↓↓↓

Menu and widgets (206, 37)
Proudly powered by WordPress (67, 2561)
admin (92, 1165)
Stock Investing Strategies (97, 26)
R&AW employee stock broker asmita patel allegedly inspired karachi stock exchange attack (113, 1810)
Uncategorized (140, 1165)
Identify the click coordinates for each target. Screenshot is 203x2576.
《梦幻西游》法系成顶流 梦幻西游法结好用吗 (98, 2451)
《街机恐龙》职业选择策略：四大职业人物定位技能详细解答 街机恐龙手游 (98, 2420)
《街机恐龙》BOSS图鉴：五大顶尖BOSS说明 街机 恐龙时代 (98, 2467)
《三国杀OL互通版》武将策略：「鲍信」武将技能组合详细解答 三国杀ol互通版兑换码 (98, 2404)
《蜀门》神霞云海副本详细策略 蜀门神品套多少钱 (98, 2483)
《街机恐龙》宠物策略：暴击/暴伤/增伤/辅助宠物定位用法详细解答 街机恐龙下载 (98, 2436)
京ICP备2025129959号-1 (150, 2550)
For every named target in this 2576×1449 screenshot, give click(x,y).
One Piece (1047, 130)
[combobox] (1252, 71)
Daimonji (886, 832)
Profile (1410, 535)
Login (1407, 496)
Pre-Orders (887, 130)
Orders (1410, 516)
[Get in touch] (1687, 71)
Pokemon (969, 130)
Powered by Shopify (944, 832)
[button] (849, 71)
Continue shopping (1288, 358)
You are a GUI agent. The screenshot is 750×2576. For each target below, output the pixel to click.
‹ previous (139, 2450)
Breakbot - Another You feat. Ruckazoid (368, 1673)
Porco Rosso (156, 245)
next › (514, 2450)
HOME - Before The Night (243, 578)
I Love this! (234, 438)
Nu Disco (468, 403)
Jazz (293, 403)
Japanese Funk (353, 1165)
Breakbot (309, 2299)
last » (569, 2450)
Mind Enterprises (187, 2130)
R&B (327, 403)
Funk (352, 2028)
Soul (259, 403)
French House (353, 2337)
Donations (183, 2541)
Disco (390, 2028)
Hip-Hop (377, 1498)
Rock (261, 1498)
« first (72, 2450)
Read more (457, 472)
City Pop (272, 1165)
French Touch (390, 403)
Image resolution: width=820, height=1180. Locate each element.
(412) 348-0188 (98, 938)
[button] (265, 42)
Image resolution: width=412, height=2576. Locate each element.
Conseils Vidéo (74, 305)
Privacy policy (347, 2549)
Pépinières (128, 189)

↑↑↑

* [Aim of the exercise]: Beginning with the very first line of the material above, give each line again exactly, ending with the line that contains "previous (139, 2450)".

* [Solution to the problem]:
Menu and widgets (206, 37)
Proudly powered by WordPress (67, 2561)
admin (92, 1165)
Stock Investing Strategies (97, 26)
R&AW employee stock broker asmita patel allegedly inspired karachi stock exchange attack (113, 1810)
Uncategorized (140, 1165)
Identify the click coordinates for each target. Screenshot is 203x2576.
《梦幻西游》法系成顶流 梦幻西游法结好用吗 (98, 2451)
《街机恐龙》职业选择策略：四大职业人物定位技能详细解答 街机恐龙手游 (98, 2420)
《街机恐龙》BOSS图鉴：五大顶尖BOSS说明 街机 恐龙时代 (98, 2467)
《三国杀OL互通版》武将策略：「鲍信」武将技能组合详细解答 三国杀ol互通版兑换码 (98, 2404)
《蜀门》神霞云海副本详细策略 蜀门神品套多少钱 (98, 2483)
《街机恐龙》宠物策略：暴击/暴伤/增伤/辅助宠物定位用法详细解答 街机恐龙下载 (98, 2436)
京ICP备2025129959号-1 (150, 2550)
For every named target in this 2576×1449 screenshot, give click(x,y).
One Piece (1047, 130)
[combobox] (1252, 71)
Daimonji (886, 832)
Profile (1410, 535)
Login (1407, 496)
Pre-Orders (887, 130)
Orders (1410, 516)
[Get in touch] (1687, 71)
Pokemon (969, 130)
Powered by Shopify (944, 832)
[button] (849, 71)
Continue shopping (1288, 358)
You are a GUI agent. The screenshot is 750×2576. For each target below, output the pixel to click.
‹ previous (139, 2450)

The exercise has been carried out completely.